An official text format for WebAssembly needs to be able to represent any well-structured module unambiguously. In addition to function bodies and their instruction sequences, it also needs a way of encoding declarations, function signatures, data segments, tables, and other sections of the binary format.

In addition, expansions or extensions to a standardized text format may offer additional syntactic sugar, macro expansions, or other conveniences to make it easier to write and read WebAssembly. However, since the linear sequence of bytecodes in a binary module may have more than one higher-level representation, such sugar or conveniences may not be possible to resolve canonically from the binary format alone.
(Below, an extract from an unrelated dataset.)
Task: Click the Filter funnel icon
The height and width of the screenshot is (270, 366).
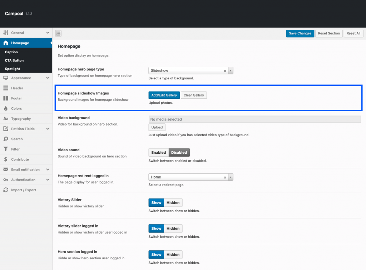Action: (6, 149)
The design goals for a WebAssembly text format derive from the following use cases:

  • View Source on a WebAssembly module, thus fitting into the Web (where every source can be viewed) in a natural way.
  • Presentation in browser development tools when source maps aren't present (which is necessarily the case with the Minimum Viable Product (MVP)).
  • Writing WebAssembly code directly for reasons including pedagogical, experimental, debugging, optimization, and testing of the spec itself.
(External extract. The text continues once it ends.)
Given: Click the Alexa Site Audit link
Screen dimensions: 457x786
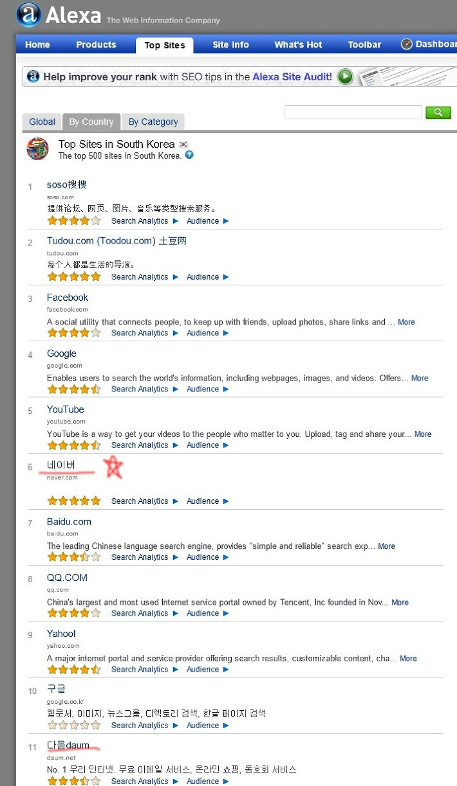Looking at the screenshot, I should click(292, 77).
Additional design considerations

There is no requirement to use JavaScript syntax; this format is not intended to be evaluated or translated directly into JavaScript. There may also be substantive reasons to use notation that is different than JavaScript (for example, WebAssembly has a 64-bit integer type, and it should be represented in the text format, since that is the natural thing to do for WebAssembly, regardless of JavaScript not having such a type). On the other hand, when there are no substantive reasons and the options are basically bikeshedding, then it does make sense for the text format to match existing conventions on the Web (for example, curly braces, as in JavaScript and CSS).

The text format may not be uniquely representable. Multiple textual files will likley assemble to the same binary file. For example, whitespace shouldn't be significant and memory initialization can be broken out into smaller pieces in a text format.

The text format should be precise in that values that cannot be accurately represented in the binary format are considered invalid text. Floating-point numbers should therefore be represented as hexadecimal floating-point as specified by C99, C++17, and IEEE-754-2008 section 5.12.3. The textual format may be improved to also support more human-readable representations, but never at the cost of accurate representation.